Background: Clinical diagnosis of malrotation is difficult to achieve, especially in older children and adults as its nonspecific presentations at this stage are usually neglected leading to delayed diagnosis of these cases.

Objectives: In this study, we aimed to evaluate the diagnostic values of ultrasound and upper gastrointestinal (GI) series in patients with suspected intestinal malrotation.

Patients and Methods: This six-year cross-sectional, prospective study was conducted in Dr. Sheikh Children’s Hospital affiliated to Mashhad University of Medical Sciences, Mashhad, Iran from 2009 to 2015. Totally, 67 children (aged < 15 years) with clinical findings of intestinal malrotation who had evidence of malrotation in ultrasound or upper GI series were enrolled in the study. Results of radiological evaluation were compared to the final diagnosis of patients achieved from surgery. Data analysis was performed using SPSS software.

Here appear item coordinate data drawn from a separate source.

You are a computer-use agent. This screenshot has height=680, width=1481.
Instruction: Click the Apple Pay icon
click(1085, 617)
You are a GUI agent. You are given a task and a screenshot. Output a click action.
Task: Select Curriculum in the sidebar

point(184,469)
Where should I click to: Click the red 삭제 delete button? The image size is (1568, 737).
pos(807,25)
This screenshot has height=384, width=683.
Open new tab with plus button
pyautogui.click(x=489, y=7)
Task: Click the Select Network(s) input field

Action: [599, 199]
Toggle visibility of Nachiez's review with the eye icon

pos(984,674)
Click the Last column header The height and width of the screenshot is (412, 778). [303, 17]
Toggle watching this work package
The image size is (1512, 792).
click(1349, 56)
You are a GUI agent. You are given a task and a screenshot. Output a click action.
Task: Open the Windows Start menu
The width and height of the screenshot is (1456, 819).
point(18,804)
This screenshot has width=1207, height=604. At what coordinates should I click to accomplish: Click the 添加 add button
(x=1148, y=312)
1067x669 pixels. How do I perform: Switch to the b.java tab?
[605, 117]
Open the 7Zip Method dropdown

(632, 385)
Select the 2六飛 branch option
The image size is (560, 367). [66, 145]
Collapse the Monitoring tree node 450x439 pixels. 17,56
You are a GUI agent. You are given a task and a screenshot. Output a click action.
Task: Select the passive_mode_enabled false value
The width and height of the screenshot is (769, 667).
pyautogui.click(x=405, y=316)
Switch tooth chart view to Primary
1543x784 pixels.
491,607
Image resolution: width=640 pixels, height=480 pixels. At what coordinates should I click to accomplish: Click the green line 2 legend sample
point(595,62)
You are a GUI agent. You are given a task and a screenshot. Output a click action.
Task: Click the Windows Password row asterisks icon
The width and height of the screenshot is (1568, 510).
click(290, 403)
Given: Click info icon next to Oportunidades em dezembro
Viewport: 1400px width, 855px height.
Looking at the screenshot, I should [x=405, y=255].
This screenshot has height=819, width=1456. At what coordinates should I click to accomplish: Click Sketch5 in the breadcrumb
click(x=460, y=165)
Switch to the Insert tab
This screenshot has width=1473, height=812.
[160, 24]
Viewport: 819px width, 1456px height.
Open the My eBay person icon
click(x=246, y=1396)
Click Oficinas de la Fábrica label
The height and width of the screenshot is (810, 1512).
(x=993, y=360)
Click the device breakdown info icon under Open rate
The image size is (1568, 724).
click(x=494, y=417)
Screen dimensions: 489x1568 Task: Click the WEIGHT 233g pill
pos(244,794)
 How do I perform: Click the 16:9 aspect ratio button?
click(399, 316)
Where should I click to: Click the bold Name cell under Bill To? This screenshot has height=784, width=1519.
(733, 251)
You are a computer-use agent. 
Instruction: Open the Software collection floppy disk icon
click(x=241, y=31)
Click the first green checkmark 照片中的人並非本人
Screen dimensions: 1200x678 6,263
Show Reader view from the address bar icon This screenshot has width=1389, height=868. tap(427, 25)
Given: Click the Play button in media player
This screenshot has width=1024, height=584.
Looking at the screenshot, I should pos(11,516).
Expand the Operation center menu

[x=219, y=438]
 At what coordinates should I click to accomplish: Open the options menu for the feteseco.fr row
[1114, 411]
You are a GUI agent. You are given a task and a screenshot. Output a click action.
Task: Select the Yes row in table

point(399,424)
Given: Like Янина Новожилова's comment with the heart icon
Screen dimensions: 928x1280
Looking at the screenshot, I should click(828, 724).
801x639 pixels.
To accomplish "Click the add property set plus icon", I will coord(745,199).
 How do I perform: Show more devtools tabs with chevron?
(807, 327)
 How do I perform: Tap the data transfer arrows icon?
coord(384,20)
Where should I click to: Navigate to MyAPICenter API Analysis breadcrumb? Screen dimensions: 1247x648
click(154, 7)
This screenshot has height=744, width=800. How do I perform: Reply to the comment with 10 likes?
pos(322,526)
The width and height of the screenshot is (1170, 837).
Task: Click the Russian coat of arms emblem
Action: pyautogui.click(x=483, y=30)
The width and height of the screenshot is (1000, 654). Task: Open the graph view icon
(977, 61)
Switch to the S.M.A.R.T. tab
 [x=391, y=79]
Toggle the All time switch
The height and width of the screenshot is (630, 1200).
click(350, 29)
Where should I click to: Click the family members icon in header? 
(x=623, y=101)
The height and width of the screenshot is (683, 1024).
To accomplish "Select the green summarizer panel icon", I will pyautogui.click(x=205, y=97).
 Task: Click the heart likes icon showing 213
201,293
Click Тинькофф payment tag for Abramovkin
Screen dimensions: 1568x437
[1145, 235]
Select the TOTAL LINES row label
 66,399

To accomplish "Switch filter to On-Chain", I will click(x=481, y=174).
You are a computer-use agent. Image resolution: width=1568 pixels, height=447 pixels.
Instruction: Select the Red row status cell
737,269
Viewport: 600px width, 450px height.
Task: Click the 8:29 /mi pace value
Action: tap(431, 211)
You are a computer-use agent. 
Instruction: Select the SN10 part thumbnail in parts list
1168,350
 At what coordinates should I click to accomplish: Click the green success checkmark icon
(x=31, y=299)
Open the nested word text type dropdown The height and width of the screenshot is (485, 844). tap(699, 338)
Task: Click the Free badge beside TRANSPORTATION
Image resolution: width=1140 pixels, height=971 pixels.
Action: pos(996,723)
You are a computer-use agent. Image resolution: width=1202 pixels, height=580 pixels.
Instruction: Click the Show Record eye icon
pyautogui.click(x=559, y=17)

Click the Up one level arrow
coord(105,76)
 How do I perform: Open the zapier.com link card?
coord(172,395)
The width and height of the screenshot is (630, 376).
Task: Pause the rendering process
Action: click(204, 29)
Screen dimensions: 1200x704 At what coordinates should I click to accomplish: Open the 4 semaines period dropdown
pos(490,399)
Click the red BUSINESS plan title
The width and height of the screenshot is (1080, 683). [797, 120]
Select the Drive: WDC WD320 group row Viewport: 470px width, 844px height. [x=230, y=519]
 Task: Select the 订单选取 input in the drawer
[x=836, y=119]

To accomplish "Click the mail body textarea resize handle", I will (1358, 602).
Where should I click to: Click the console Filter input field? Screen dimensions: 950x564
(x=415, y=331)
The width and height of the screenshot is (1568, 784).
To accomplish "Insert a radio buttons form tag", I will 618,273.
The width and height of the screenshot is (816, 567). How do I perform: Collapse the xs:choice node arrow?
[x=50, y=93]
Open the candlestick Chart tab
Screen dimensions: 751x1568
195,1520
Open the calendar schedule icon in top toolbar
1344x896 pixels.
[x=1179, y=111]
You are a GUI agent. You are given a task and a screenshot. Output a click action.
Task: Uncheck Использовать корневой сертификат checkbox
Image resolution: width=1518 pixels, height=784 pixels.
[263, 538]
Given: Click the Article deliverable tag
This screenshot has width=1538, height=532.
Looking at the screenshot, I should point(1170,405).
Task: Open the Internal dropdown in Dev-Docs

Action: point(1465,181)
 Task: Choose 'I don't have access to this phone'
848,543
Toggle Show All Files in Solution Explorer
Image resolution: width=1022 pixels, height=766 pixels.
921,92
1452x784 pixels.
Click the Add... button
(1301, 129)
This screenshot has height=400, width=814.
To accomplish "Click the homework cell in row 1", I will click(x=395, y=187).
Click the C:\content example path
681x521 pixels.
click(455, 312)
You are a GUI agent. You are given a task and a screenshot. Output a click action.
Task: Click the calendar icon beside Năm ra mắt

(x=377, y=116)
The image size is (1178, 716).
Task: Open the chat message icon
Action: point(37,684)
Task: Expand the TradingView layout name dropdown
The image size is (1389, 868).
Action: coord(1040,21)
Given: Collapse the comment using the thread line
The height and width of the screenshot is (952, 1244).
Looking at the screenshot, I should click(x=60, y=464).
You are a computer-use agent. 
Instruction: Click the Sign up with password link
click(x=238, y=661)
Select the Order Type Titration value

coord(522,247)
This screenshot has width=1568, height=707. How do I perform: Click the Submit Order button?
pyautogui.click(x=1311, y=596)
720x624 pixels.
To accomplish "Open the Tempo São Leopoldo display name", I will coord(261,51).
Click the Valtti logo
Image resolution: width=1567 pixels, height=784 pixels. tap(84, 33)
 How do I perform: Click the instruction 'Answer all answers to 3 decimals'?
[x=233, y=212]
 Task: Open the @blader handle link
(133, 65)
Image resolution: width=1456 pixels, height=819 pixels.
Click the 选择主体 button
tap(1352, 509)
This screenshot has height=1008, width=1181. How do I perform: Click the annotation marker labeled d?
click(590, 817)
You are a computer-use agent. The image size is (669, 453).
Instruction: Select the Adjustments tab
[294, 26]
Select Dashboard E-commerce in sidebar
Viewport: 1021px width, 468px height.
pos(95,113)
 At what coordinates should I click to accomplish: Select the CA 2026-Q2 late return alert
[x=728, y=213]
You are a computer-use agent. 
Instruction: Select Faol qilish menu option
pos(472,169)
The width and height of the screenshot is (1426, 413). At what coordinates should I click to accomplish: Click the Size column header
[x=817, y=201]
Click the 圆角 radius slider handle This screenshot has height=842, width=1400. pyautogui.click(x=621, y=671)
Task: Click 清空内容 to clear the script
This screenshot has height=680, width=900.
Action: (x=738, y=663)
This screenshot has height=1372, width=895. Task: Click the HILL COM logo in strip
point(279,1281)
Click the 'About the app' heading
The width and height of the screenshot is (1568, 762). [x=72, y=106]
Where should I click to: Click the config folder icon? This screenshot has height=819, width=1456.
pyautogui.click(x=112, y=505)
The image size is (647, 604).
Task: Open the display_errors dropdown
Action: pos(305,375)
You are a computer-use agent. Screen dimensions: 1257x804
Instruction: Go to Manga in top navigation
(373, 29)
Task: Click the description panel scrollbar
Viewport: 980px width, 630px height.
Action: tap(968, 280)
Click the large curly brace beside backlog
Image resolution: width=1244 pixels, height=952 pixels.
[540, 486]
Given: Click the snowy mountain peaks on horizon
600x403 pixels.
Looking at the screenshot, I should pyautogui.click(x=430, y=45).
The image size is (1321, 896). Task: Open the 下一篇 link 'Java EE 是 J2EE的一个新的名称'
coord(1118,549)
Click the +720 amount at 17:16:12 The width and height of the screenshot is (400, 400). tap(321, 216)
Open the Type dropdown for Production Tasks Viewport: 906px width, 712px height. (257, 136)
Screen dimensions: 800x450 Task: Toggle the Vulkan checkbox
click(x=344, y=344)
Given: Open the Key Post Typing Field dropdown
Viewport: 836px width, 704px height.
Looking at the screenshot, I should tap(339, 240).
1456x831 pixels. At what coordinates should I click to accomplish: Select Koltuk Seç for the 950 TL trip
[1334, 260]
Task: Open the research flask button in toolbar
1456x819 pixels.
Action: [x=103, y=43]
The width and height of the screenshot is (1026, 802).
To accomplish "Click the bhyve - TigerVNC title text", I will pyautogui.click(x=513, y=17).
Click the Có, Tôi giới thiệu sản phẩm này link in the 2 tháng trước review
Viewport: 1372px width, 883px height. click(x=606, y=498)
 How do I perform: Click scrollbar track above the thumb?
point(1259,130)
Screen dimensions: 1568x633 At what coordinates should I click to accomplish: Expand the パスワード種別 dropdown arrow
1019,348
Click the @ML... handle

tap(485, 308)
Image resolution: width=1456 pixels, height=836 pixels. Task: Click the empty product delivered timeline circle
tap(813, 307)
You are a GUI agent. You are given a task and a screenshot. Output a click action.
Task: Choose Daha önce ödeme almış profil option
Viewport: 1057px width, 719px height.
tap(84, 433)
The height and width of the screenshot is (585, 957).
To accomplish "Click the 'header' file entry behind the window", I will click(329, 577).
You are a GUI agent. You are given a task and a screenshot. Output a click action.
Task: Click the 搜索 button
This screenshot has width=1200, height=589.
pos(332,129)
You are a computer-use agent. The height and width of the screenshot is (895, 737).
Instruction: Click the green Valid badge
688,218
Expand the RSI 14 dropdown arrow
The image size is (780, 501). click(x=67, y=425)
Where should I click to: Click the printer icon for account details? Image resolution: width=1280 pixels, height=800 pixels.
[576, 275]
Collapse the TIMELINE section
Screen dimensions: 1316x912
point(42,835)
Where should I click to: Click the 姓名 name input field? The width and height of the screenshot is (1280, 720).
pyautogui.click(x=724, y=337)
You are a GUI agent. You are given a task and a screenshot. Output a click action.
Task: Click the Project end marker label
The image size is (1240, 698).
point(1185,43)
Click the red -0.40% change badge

Results: Of the 67 enrolled participants with clinical findings or suspected radiological signs of intestinal malrotation, about half (52.2%) were male. Patients were 2 days to 16 years (mean, 2.5 years) old. Associated anomalies were observed in 47.7% of cases. Sensitivity and specificity were 82.5% and 85.7%, respectively for GI series findings and 82.3% and 54.5%, respectively for ultrasound compared with surgical findings as a gold standard.

Conclusion: Ultrasound has a similar diagnostic value compared to upper GI series. They are complementary examinations and negative ultrasound or GI series results do not necessarily rule out intestinal malrotation. Mesenteric vessels ultrasound could be used as more specific diagnostic method for the detection of intestinal rotational disorders.

Keywords

Intestinal Malrotation Children Ultrasound GI series

Copyright © 2018, Iranian Journal of Radiology. This is an open-access article distributed under the terms of the Creative Commons Attribution-NonCommercial 4.0 International License (http://creativecommons.org/licenses/by-nc/4.0/) which permits copy and redistribute the material just in noncommercial usages, provided the original work is properly cited

1. Background

During normal fetal abdominal development, the three divisions of the GI tract (foregut, midgut, and hindgut) herniate out from the abdominal cavity. Afterwards, they undergo a 270° counterclockwise rotation around the axis of the superior mesenteric vessel. Following this rotation, the bowels return to the abdominal cavity, which results in the fixation of the duodenojejunal junction to the left side of the midline and the placement of the cecum in the right lower quadrant.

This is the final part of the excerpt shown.